Exercises -
**a)** Answer these questions from the article on recovering a database with missing archived logs, marking each answer to match its question:
(i) How old was the hot backup used to restore the datafile in the example scenario?
(ii) What kind of instance parameter does the overview say will allow the database to be opened in its current state?
(iii) What might be the best bet if the lost datafile contained only indexes for heap-organized tables?
**b)** Please extend the article on recovering a database with missing archived logs, picking up after its final listed step.

Article -
◇ ◇ ◇ ◇
Recovering Database with Missing Archived Logs

Introduction

In this paper we will present a method for retrieving data from an Oracle database that cannot be opened normally because one or more datafiles is inconsistent with the others. An example of a scenario where you would find yourself in this situation is as follows:

A disk failed on our server and we lost a datafile. We restored the datafile from a hot backup taken a week ago, but it turns out we are missing a few redo logs archived since then. Oracle is complaining because we can’t produce the required archived redo logs, and we can’t open the database. The datafile in question contains our most important tables. Is there any way we can salvage our data?

Every DBA should know that there is a problem here. The missing archived redo logs contain transactions which affect the data in the database. So it’s a given that you’re going to lose some data, but the question is, “How much?” Oracle takes a hard-line position and will not let you open the database normally because a data integrity issue exists. However, you may be able to retrieve much of your data if you use non-traditional means to get Oracle to drop its hard-line attitude. Retrieving the data that can be salvaged with the understanding that some data will be lost could be a whole lot better than losing all of the data because a subset of it has been corrupted.

In the next section of this paper, we will look at an overview of how you might go about salvaging data from an inconsistent datafile and get the database back up and running properly again. In the succeeding sections of this paper, we’ll dig into each step of the process in greater detail.

Overview

If you’ve lost a datafile that contained only indexes for heap-organized tables, or other data that is easily recreated, then your best bet might be to drop the tablespace and recreate and repopulate it from scratch. But if you’ve lost a datafile that contained important data not easily recreated, and all you have is an old backup of the file without all of the intervening archived redo logs, then you will want to extract what data you can from the problem tablespace, drop the tablespace, and then recreate and repopulate the tablespace.

Although the exact steps will vary depending on the particular situation, the general steps involved are:

Taking a cold backup of what you have now.
Restoring the lost datafile from a backup and applying the archived redo logs that you do have.
Setting an undocumented instance parameter which will allow you to open the database in its current state.
Doing exports and selects to retrieve what data you can from the problem tablespace.
Restoring the entire database from the cold backup taken earlier.
Taking the damaged datafile offline.
Doing exports and selects to retrieve additional data not salvaged in step 4.
Restoring again from the cold backup.
Dropping the problem tablespace.
Recreating the problem tablespace.
Rebuilding the data in the problem tablespace with the data extracted in steps 4 and 7.
◇ ◇ ◇ ◇
Entries -

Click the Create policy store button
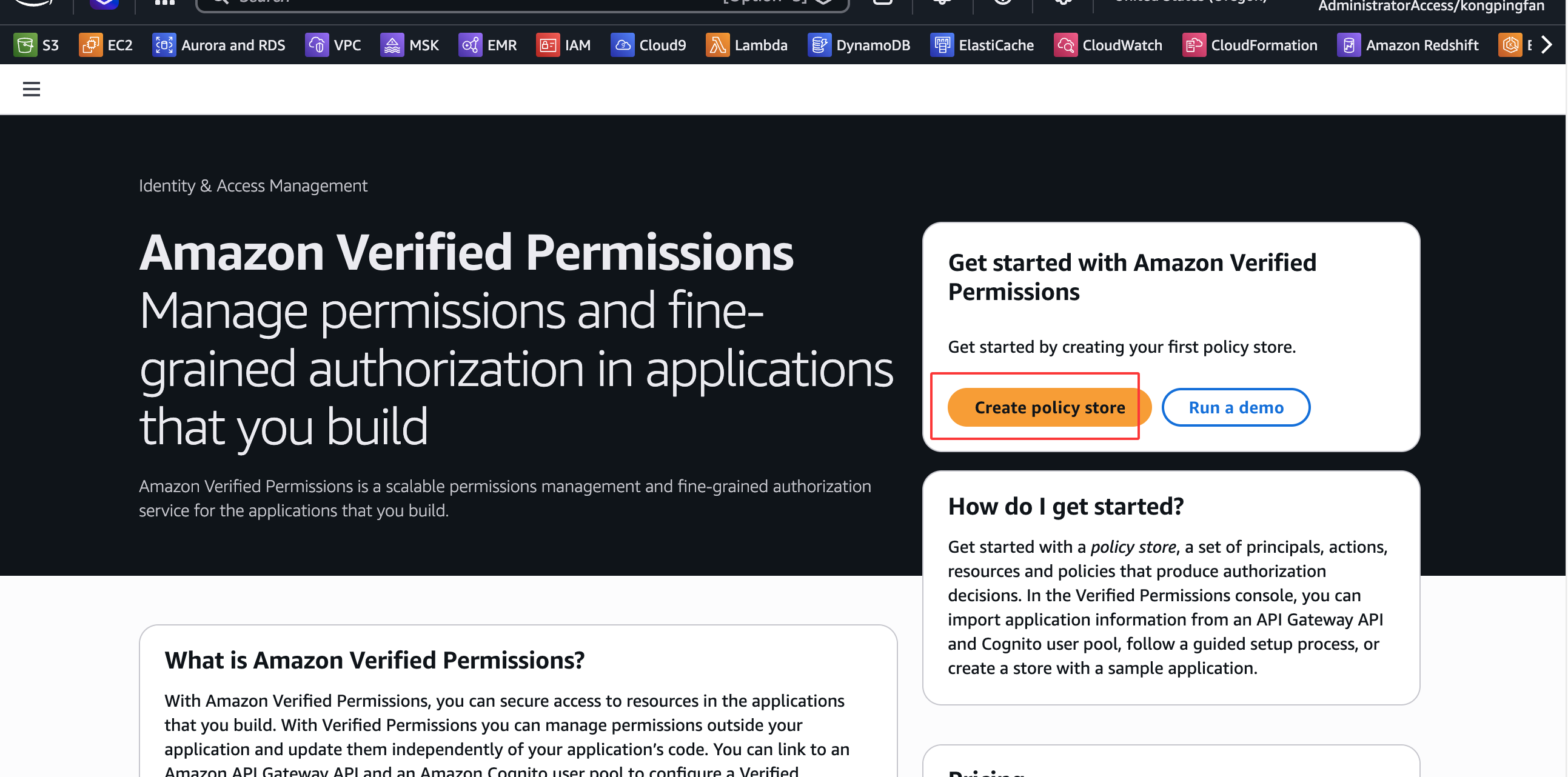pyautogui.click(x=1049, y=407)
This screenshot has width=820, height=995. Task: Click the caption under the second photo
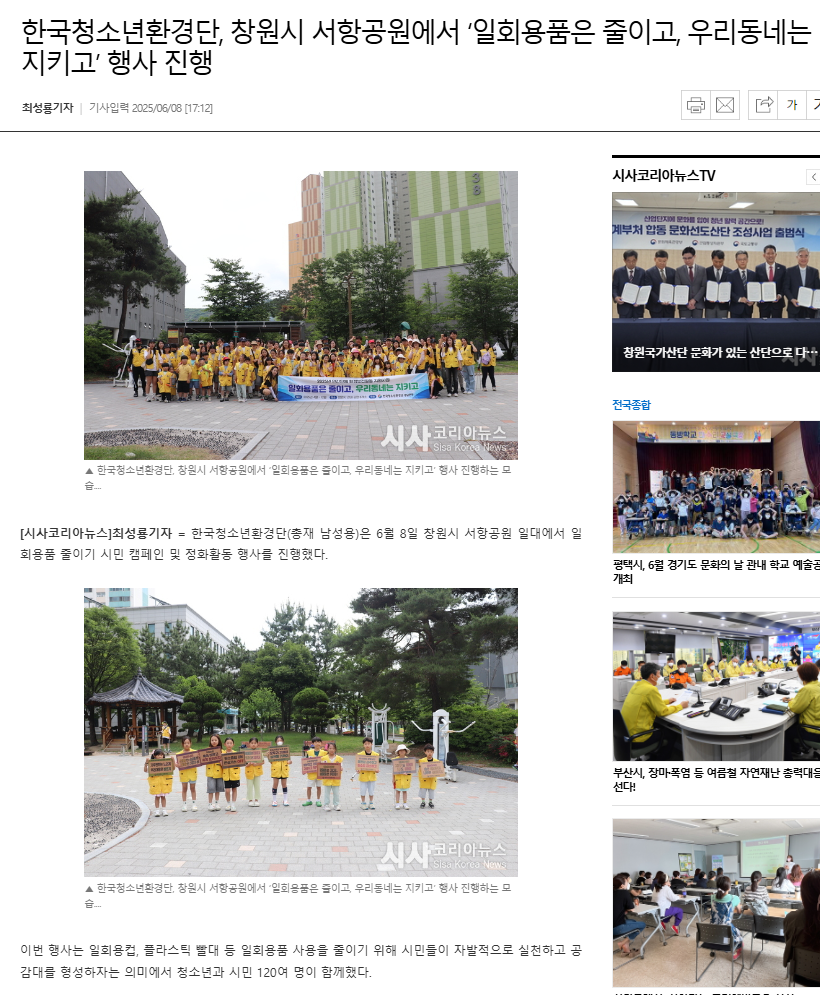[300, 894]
◇ ◇ ◇ ◇
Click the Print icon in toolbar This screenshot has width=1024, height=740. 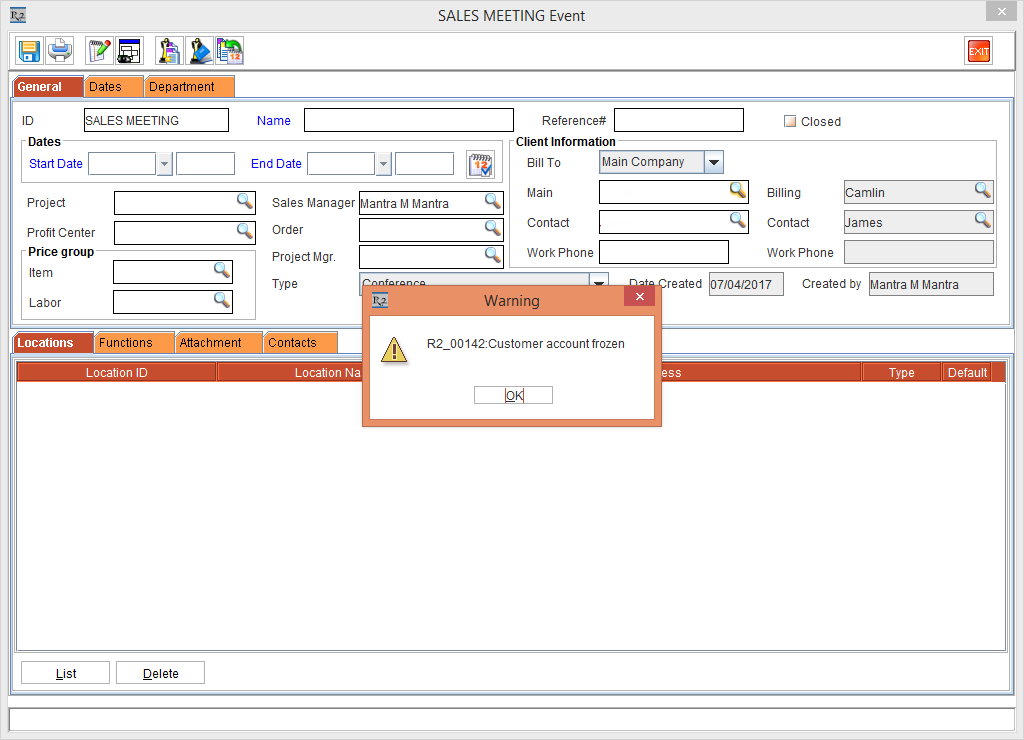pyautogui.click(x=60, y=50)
◇ ◇ ◇ ◇
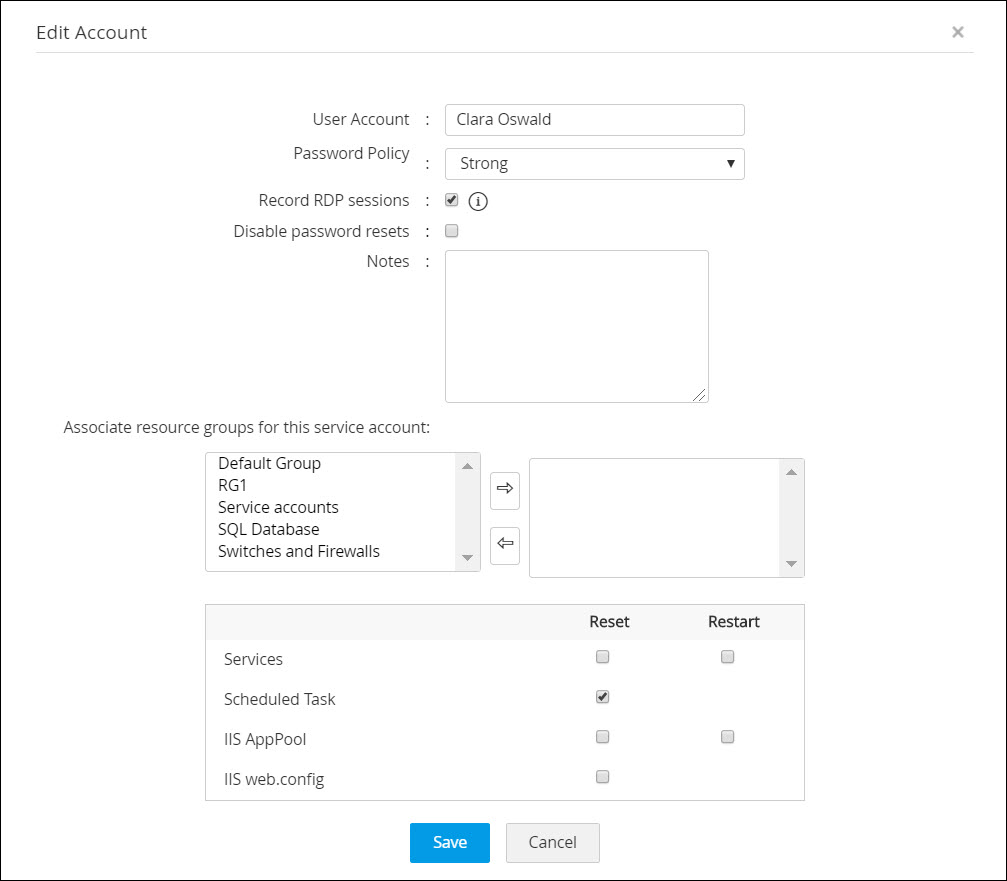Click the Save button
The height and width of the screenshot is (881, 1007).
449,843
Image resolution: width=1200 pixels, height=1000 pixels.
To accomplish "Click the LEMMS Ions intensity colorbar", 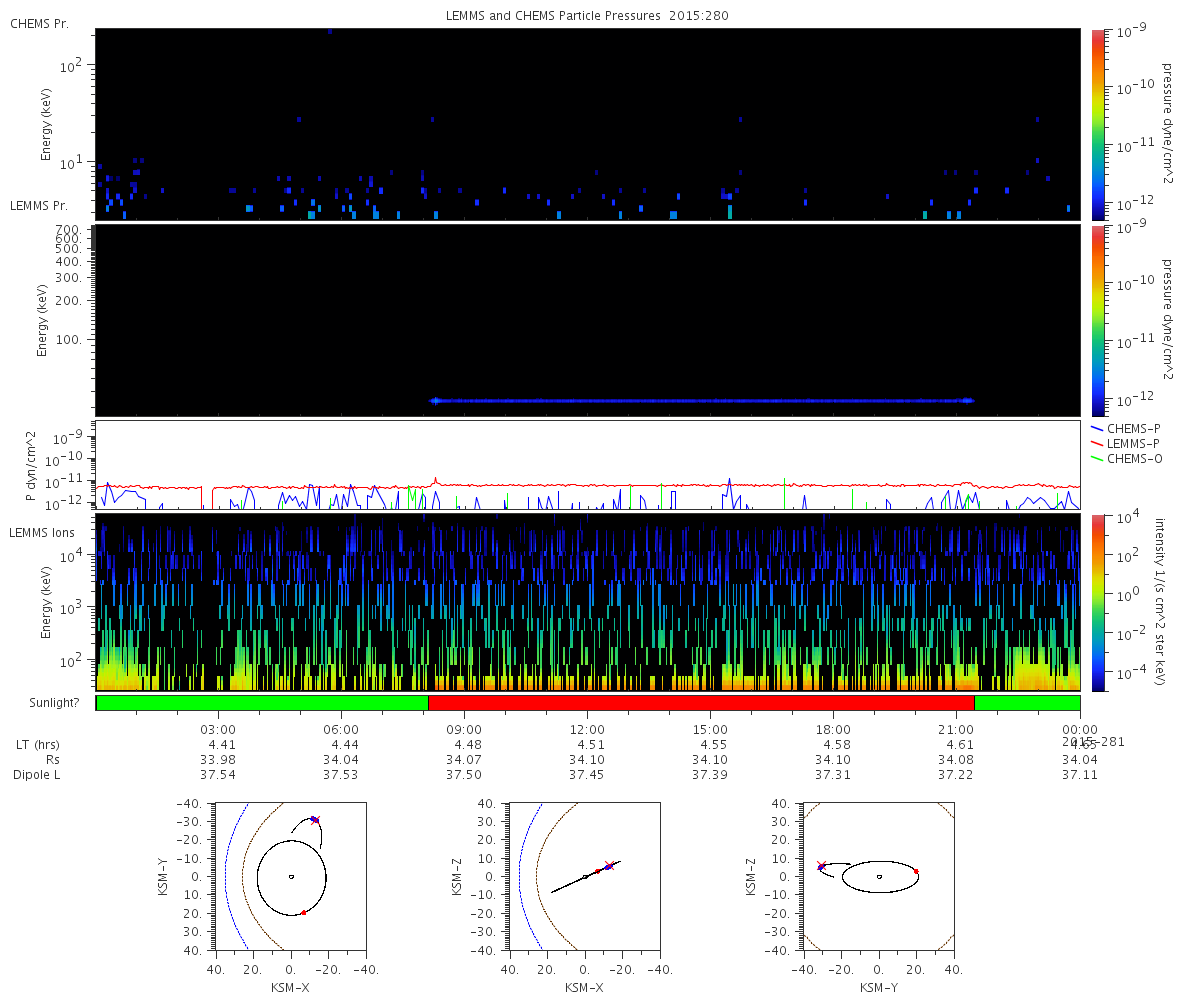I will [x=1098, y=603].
◇ ◇ ◇ ◇
Answer list -
**a)**
(i) A week old.
(ii) An undocumented instance parameter.
(iii) Dropping the tablespace and recreating and repopulating it from scratch.

**b)**
Some of these steps can be quite tedious and time-consuming. You may choose to skip a few or even several of the steps depending on how much disk space, tedium, and database down time you are willing to pay in exchange for potentially salvaging more of the lost data.

As we discuss each of the steps in greater detail, we will walk through an example case where a datafile called ordtab03.dbf in tablespace ORDTAB was lost due to a disk crash. This datafile contained many extents of the ORDERS table. The datafile was restored from a hot backup taken July 4, 2004, but some of the archived redo logs between July 4 and the present day have been lost.

Step 1: Backup the Database

The first thing you should do is take a cold backup of whatever datafiles, online redo logs, and control files you currently have. If rebuilding everything from existing backups, then make sure you have a place to keep the backup files handy, as you’ll probably want them more than once. It’s best if you have cold backups. If you’ve just lost one or a few datafiles and the database is still open, make a hot backup of each of the remaining datafiles and save this somewhere (and make sure you keep the archived redo logs generated during and after the hot backup).

In a later step we will be using an undocumented and unsupported Oracle feature in order to make the best of a bad situation. Taking a backup of the database now, before we “cross the line” into unsupported territory, allows us to return to this side of the line in a later step.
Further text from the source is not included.